• _Exercise description_: Go through the material below and report how many lines contain "category". Give only the number.

• _Provided information_:
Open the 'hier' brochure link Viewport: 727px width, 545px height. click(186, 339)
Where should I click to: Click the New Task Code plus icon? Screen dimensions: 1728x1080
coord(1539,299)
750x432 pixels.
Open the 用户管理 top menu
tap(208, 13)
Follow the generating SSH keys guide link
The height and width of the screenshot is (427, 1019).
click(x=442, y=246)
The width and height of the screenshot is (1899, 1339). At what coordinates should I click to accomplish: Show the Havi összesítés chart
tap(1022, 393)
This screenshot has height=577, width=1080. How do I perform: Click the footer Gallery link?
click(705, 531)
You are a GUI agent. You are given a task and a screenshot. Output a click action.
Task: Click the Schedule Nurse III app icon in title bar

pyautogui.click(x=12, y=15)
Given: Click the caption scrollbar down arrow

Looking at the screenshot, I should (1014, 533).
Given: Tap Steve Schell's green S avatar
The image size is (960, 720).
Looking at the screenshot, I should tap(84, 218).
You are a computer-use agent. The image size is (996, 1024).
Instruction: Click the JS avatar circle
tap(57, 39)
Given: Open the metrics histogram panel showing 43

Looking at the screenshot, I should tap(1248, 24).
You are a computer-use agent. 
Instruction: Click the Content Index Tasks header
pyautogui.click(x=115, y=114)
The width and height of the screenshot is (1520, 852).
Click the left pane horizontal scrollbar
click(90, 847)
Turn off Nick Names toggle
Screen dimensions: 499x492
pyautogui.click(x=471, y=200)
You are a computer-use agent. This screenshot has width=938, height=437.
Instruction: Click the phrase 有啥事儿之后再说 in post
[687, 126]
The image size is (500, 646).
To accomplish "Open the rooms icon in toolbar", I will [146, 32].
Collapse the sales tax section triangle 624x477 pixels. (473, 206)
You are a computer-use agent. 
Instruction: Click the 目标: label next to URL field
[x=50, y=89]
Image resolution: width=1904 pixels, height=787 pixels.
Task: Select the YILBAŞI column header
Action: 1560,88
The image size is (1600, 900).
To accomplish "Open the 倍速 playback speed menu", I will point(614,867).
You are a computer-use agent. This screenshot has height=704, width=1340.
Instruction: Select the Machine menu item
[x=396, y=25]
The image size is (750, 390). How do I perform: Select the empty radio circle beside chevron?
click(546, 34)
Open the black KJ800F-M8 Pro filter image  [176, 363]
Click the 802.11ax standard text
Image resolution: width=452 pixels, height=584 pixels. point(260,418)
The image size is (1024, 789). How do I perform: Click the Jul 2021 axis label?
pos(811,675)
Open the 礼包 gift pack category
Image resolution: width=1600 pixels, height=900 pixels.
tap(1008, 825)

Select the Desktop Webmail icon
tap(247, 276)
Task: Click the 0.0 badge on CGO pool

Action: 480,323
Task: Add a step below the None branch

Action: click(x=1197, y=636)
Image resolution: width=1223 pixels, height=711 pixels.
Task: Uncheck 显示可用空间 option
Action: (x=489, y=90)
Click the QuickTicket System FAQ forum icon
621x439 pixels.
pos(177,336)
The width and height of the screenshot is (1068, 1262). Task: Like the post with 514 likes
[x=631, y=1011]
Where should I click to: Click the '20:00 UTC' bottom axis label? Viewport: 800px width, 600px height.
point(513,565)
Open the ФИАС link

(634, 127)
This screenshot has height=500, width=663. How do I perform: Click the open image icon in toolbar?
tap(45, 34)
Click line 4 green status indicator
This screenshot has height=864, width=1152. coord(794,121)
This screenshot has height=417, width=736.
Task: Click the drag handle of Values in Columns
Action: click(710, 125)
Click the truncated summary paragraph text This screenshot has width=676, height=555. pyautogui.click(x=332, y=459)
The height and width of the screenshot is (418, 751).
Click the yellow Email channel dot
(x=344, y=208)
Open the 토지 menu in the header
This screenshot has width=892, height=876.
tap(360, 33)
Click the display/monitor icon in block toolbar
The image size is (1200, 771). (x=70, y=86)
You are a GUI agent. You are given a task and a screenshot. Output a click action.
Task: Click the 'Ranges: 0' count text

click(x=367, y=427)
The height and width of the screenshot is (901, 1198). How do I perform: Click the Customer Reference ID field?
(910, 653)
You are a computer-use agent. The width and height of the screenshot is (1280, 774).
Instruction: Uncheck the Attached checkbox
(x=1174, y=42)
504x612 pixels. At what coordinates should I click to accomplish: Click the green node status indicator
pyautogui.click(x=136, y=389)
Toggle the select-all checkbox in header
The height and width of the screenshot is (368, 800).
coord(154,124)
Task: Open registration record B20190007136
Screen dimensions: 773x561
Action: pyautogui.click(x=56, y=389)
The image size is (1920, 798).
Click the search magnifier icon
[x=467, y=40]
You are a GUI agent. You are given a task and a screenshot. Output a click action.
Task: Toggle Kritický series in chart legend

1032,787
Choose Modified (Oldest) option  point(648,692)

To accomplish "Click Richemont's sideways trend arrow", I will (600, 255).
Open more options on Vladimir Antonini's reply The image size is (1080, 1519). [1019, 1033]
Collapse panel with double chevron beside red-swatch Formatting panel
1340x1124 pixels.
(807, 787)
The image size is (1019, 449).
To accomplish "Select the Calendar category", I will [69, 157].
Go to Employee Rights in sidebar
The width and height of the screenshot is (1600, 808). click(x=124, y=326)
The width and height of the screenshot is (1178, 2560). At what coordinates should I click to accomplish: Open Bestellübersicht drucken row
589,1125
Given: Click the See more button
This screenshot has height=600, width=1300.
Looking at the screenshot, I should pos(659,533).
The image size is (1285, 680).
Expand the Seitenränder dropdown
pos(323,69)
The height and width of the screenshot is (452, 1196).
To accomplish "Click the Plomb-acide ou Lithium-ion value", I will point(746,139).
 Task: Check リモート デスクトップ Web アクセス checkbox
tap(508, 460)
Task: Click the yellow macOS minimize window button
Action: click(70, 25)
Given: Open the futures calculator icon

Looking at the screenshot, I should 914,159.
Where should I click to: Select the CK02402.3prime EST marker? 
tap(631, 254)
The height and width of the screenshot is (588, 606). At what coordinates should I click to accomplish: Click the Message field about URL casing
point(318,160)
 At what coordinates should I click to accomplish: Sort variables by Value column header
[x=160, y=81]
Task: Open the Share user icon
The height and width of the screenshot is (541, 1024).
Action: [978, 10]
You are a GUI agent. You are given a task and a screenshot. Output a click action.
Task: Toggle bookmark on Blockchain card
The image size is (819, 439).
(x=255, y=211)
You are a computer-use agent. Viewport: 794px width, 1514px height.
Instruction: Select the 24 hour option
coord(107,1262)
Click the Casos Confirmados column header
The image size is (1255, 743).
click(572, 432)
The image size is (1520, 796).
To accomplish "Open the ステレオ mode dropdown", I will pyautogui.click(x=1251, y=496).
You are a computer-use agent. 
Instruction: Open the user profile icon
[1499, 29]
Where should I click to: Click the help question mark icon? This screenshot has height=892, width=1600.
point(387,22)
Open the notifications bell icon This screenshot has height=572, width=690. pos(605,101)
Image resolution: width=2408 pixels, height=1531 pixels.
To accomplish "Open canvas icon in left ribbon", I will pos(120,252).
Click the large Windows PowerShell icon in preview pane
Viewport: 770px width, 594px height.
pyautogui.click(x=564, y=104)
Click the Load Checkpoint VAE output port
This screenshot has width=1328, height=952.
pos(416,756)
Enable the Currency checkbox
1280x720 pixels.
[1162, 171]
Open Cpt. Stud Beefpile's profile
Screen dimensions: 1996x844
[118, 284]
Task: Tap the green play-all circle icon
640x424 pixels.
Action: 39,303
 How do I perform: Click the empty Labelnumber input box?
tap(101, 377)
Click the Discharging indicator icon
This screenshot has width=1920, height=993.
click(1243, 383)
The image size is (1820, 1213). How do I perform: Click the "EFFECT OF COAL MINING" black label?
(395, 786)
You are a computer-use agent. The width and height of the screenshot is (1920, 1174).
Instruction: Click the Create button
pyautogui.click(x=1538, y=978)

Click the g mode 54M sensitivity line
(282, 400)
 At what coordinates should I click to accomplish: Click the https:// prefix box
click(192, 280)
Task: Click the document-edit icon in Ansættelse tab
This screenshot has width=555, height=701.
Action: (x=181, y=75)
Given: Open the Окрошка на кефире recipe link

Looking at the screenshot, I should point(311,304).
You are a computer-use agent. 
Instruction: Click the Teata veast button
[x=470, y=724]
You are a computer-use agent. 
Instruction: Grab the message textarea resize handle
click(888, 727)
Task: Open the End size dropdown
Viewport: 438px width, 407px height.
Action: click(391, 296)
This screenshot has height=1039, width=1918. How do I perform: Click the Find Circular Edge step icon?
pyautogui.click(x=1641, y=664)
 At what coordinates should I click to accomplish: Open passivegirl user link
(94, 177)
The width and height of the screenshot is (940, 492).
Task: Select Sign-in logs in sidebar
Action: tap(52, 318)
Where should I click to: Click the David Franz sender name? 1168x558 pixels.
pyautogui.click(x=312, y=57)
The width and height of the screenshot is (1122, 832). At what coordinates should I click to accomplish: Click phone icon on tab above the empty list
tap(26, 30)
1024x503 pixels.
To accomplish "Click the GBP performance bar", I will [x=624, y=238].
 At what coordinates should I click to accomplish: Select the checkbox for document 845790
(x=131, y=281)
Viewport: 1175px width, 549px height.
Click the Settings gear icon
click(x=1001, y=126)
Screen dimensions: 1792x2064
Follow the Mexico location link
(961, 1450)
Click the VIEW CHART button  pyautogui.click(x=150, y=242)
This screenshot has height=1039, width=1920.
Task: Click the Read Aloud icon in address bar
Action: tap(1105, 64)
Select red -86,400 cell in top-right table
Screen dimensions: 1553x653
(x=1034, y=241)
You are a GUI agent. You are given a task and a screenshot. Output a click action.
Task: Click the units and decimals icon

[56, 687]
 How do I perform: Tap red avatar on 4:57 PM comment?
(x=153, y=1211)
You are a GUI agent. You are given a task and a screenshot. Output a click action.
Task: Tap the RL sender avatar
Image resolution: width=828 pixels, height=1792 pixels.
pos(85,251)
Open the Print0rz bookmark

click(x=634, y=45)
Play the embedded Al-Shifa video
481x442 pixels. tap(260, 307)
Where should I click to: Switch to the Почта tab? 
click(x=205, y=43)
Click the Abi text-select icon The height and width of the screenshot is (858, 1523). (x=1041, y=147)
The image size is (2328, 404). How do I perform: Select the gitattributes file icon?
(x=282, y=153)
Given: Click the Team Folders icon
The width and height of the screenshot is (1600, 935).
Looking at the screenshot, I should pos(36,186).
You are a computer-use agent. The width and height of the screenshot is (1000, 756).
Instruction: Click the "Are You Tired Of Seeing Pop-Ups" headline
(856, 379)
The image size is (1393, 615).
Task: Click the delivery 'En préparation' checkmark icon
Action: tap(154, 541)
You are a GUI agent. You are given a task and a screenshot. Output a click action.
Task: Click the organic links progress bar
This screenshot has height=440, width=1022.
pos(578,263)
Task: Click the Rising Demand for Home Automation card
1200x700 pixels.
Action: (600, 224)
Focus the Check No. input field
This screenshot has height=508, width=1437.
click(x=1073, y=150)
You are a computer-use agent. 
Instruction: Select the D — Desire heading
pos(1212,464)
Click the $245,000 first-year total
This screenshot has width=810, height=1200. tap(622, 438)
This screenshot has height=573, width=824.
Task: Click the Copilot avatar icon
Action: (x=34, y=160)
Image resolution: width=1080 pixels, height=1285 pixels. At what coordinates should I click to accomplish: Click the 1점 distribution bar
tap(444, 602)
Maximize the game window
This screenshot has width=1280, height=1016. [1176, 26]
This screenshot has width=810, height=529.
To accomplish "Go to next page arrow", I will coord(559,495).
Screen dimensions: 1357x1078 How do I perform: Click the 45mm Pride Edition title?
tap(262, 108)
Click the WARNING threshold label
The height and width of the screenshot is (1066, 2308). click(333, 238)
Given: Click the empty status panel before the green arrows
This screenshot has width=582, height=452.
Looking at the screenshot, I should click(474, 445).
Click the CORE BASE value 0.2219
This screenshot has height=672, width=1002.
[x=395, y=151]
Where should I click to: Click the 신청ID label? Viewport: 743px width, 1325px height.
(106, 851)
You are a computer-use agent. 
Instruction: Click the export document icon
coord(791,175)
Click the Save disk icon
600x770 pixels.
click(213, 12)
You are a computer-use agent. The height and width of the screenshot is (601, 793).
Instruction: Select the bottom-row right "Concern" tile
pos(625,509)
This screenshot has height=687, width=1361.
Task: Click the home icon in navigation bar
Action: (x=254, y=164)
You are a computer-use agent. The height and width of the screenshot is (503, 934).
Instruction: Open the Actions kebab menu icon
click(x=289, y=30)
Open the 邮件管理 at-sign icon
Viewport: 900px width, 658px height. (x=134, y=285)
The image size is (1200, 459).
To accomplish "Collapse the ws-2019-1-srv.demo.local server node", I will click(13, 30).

• _Response area_: 2